La chimica organica negli ultimi 25 anni si è molto sensibilizzata sulla questione ambientale: sul finire del secolo scorso è stato introdotto il concetto di Green Chemistry, che consiste nella progettazione di tecniche e metodologie chimiche non pericolose per la salute umana e sostenibili per l’ambiente. Uno dei 12 Principi della Green Chemistry, intitolato “Progettazione finalizzata all’efficienza energetica”, è relativo alla ottimizzazione del fabbisogno energetico dei processi chimici.
“Quello che mi sono chiesto è stato: è possibile condurre reazioni di formazione di legami carbonio-carbonio usando fonti di energia alternative?” Tra quelle green già utilizzate, ci sono per esempio le ben note microonde, gli ultrasuoni, o anche la meccanochimica (che invece consiste nell'applicazione di energia meccanica attraverso la macinazione dei reagenti solidi con sfere agitate a elevate frequenze). Ma nessuno aveva mai pensato prima alla radiazione infrarossa da applicare alla chimica organica, sebbene sia comunemente usata nella vita di tutti i giorni: basti pensare alle lampade che riscaldano i cibi nelle mense o i cuccioli negli allevamenti.

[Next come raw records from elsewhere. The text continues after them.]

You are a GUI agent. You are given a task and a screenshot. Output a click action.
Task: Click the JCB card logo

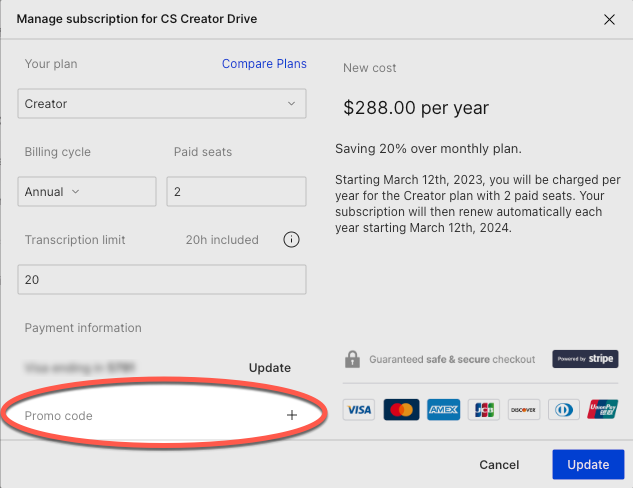(484, 409)
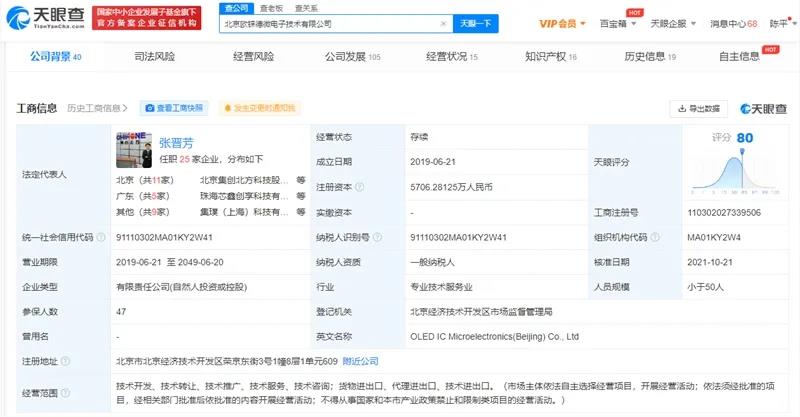Switch to the 司法风险 tab
The width and height of the screenshot is (800, 417).
[x=153, y=57]
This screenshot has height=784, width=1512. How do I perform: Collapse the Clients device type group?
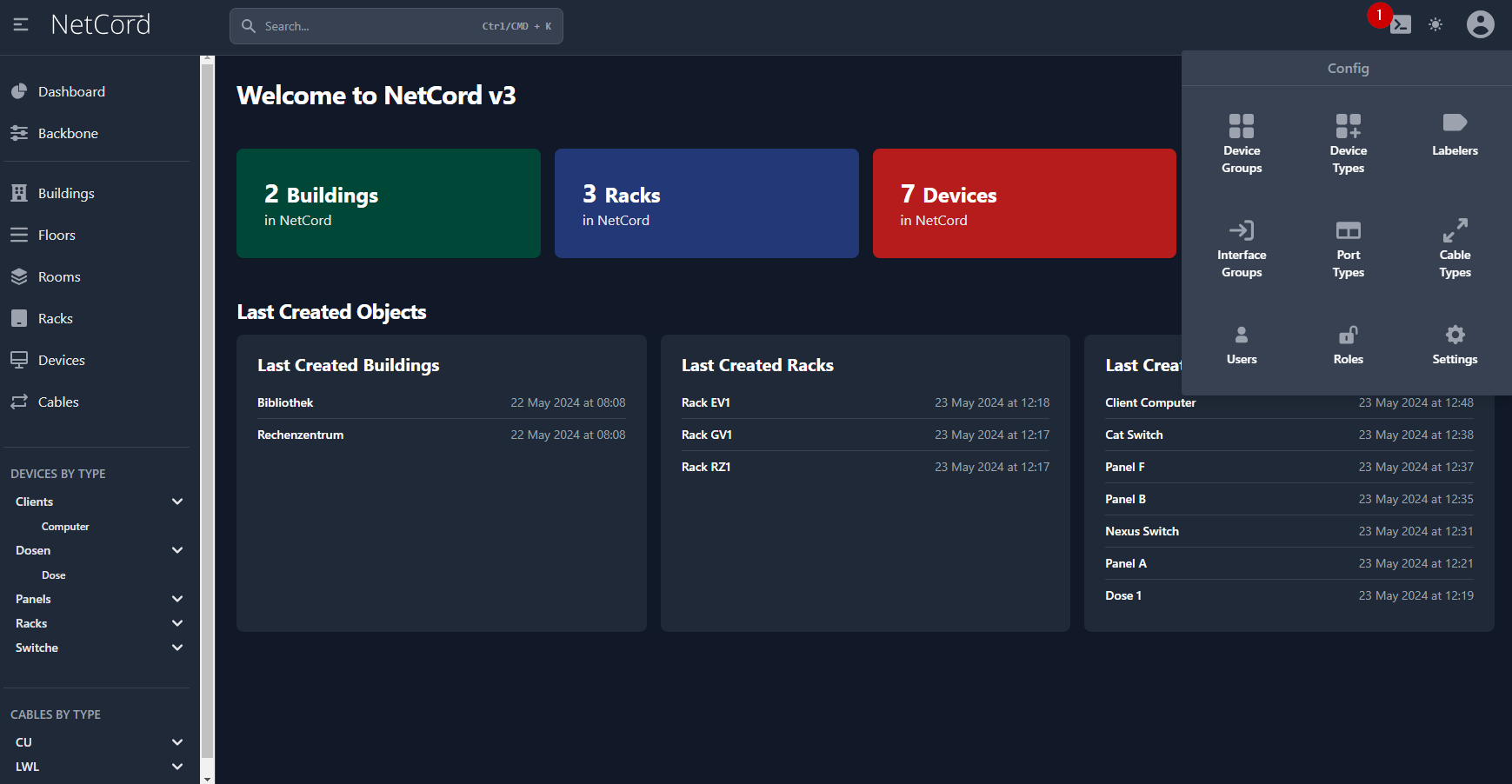(177, 502)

“L’idea alla base della mia ricerca è molto semplice: applicare la radiazione infrarossa come fonte di energia non convenzionale per costruire legami chimici carbonio-carbonio in modo meno energivoro e quindi più sostenibile”. Ma i risultati hanno superato le attese. L’impiego di una lampada a infrarossi non solo ha mostrato un fabbisogno energetico inferiore rispetto alla classica piastra scaldante, ma si è anche rivelato più efficiente rispetto al riscaldamento termico tradizionale, in modo impressionante: le reazioni avvenivano molto più velocemente.
“Una reazione che, condotta con una classica piastra scaldante, tipicamente richiederebbe 24 ore di forte riscaldamento per essere completata, sotto radiazione infrarossa è avvenuta in un tempo molto più breve, che poteva oscillare dai 30 minuti a 1 ora”.
Chiaro il risparmio energetico, ma anche il vantaggio pratico, che potenzialmente taglia drasticamente i tempi (e quindi i costi economici) della ricerca.
“Quindi ci siamo spinti oltre, cercando di capire l’origine di questo sorprendente effetto. Grazie a una serie di esperimenti, siamo giunti alla ragionevole conclusione che questa capacità della radiazione infrarossa dipende da una combinazione di effetti termici, legati alla capacità della radiazione di aumentare la temperatura del sistema, e di effetti non termici, ovvero la radiazione infrarossa è in grado di intervenire direttamente sul meccanismo della reazione, permettendo di accelerarla in modo indipendente dall’aumento della temperatura”.
“Quello che è stato premiato, più nello specifico, è un percorso durato quasi 5 anni, che ci ha permesso di scoprire proprietà del tutto inesplorate dell’infrarosso applicate alla chimica organica”, che restano però ancora da comprendere a pieno.
“Questo Premio è un punto di partenza, io lo vivo un po’ come uno stimolo per spingermi ad andare avanti nella mia ricerca, confermandomi che la strada è interessante e che è necessario approfondire ulteriormente lo studio di questo ambito, finora tutto sommato solo accennato. Il prossimo step? Per esempio, effettuare uno scale up, ovvero aumentare la scala con cui effettuare reazioni. E soprattutto capire su quali classi di reazioni la radiazione infrarossa è applicabile con successo”.